И на следующее же утро приехал молодой бородатый парень в свитере и джинсах.
– Здравствуйте! Людмила? Я правильно пришел?
– Да! Здравствуйте! Проходите, пожалуйста… – Действительно, как будто какой-то ремонтный мастер.
Потом деловито достал из портфеля рясу, большой золотой крест.
– Отец Александр, – представился он.
– Вы как надели рясу, так и стали священником? – не удержалась и спросила Люда.
– Да нет, – весело ответит он, – священник я всегда. Но если ходить в облачении по улице, подол пачкается. Вот я и ношу ее в портфеле. Придешь куда-нибудь, переоденешься и чистенький общаешься с прихожанами и нужды отправляешь. А то неудобно, на улице-то слякоть…
Он снял свитер, надел черное облачение, крест, разложил на столе иконки, поставил в крупу свечки, зажег их и начал службу. Мама по-прежнему была без сознания. Люда стояла, прислонившись к шкафу и крестилась за ним. Он совершит крестное знамение – и она. Тут у нее получалось довольно ловко. В конце он подозвал ее, и они вместе вложили маме в рот кубик булки, смоченной в вине, который он ложкой достал из какого-то кубка с крышкой. Надо было, чтобы она его обязательно проглотила и чтобы не пролилось ни капли.
Потом они сидели на кухне, и Люда угощала его. Марипална сказала, что это необходимо, приготовила вечером всякой еды, в основном рыбной (пост, скоромное нельзя), а Люде надо было кормить его. На ее приглашение он сразу согласился, ел с нормальным мужским аппетитом, все похваливал и рассказывал, как он стал священником.
– Когда я сделал предложение своей будущей жене, она сказала, что хочет быть матушкой…
– Попадьей, что ли? – не удержалась и спросила Люда. – Неужели кто-то хочет быть попадьей?
– Вот моя захотела, – опять весело ответил священник.
– Удивительно!
– В общем, она сказала: «Если ты станешь священником, я выйду за тебя!» Что мне оставалось делать?
– Вы ее очень любили?
– Наверно… – Он пожал плечами, ему это было как-то неинтересно. Он продолжал дальше: – И тогда я пошел учиться, и перед рукоположением в священники мы повенчались.
– Она вам сказала – и вы тут же пошли и все исполнили?
– Ну не тут же… Я стал готовиться, потом получил благословение у старца…
– У старца?
– Да, у настоящего старца. Я специально ездил на Соловецкие острова.
– Да, это здорово!
– Неисповедимы пути Господни… Меня привела к Богу женщина. Вас, может быть, потеря матери. Потеря близких часто приводит людей к вере.

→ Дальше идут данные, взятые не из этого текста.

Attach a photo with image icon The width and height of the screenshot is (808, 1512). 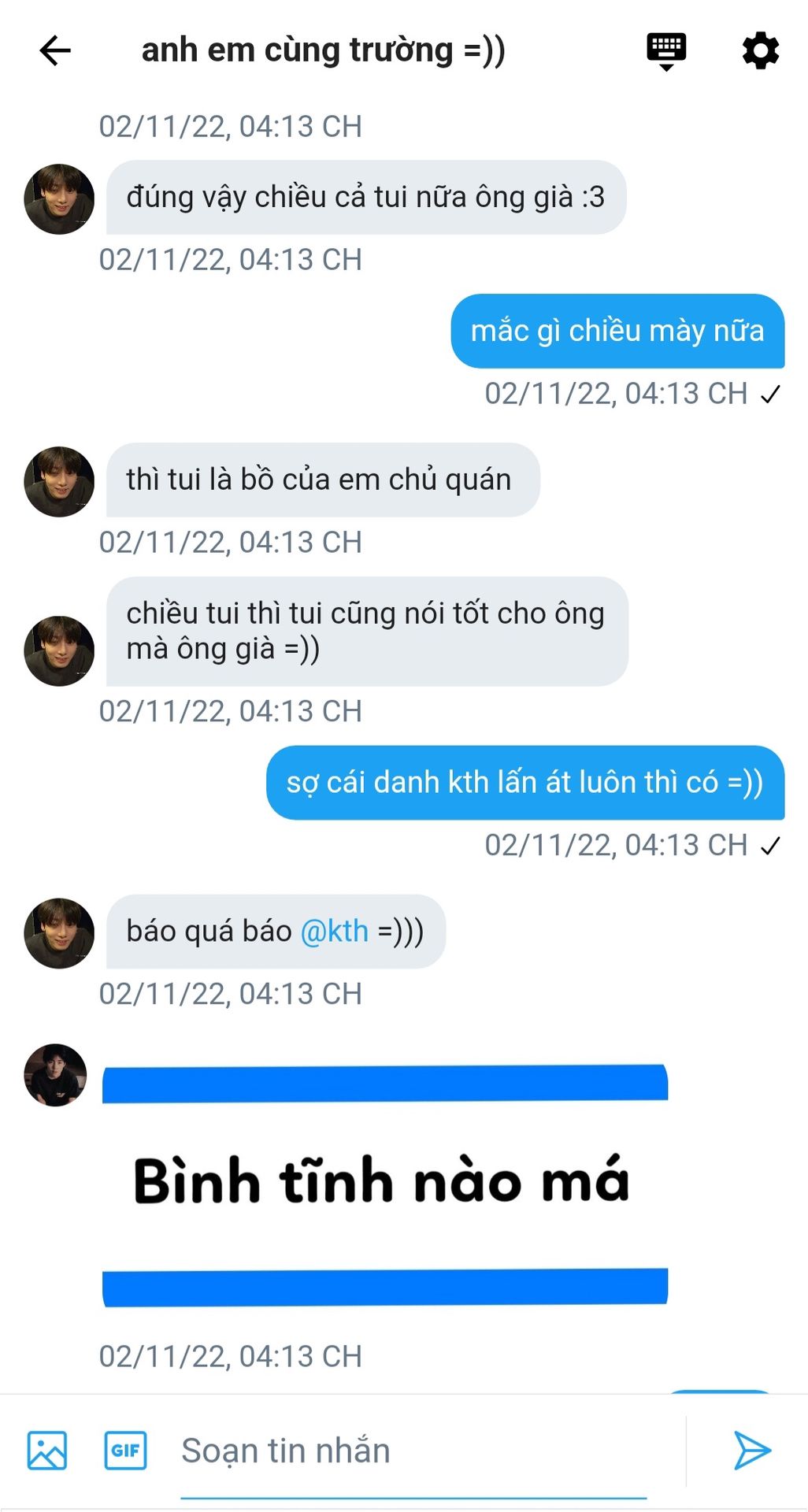click(47, 1450)
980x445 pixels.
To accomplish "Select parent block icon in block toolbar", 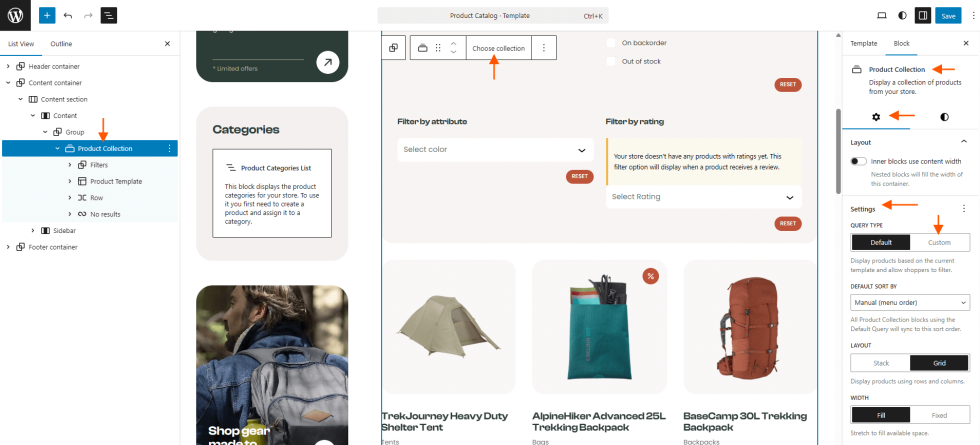I will pyautogui.click(x=394, y=48).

И все-таки Люде он не понравился. Очень уж какой-то простой. Вечером она рассказывала обо всем Марипалне.
– Понимаете, священник должен… ну, как будто он другой, не как все нормальные люди. А этот совершенно обыкновенный человек! Какой же он священник?
– Не знаю, Милочка. Но ведь они все раньше-то были обыкновенными людьми. У нас же церкви-то только-только стали открываться. Откуда им еще взяться?
– Не знаю…
И этим же вечером мама умерла. Тихо так, никто и не заметил: ни Люда, ни Марипална, хотя они попеременно сидели около нее.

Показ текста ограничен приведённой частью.